Check every line in the listing below for "height". Copy the ones where it occurs.

::: THE INPUT :::

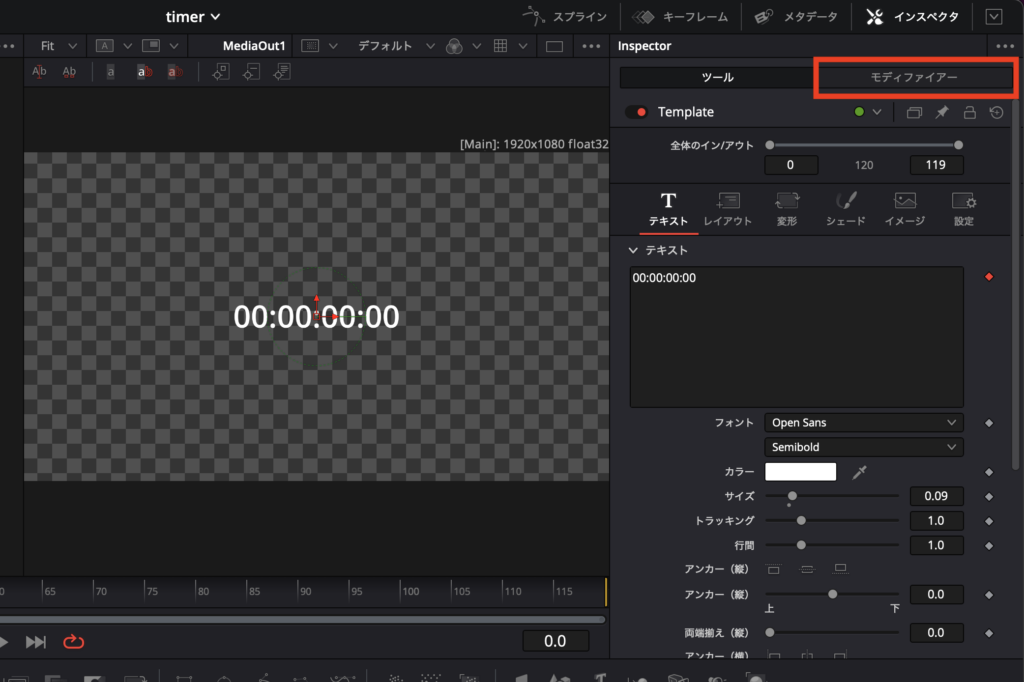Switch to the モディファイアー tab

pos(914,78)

:::
::: THE INPUT :::

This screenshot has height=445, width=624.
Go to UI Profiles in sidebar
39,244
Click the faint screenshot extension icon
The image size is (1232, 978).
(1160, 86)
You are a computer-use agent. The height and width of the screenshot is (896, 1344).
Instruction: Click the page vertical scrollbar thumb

:::

FINISHED TASK ::
This screenshot has height=445, width=624.
You are a computer-use agent. The height and width of the screenshot is (896, 1344).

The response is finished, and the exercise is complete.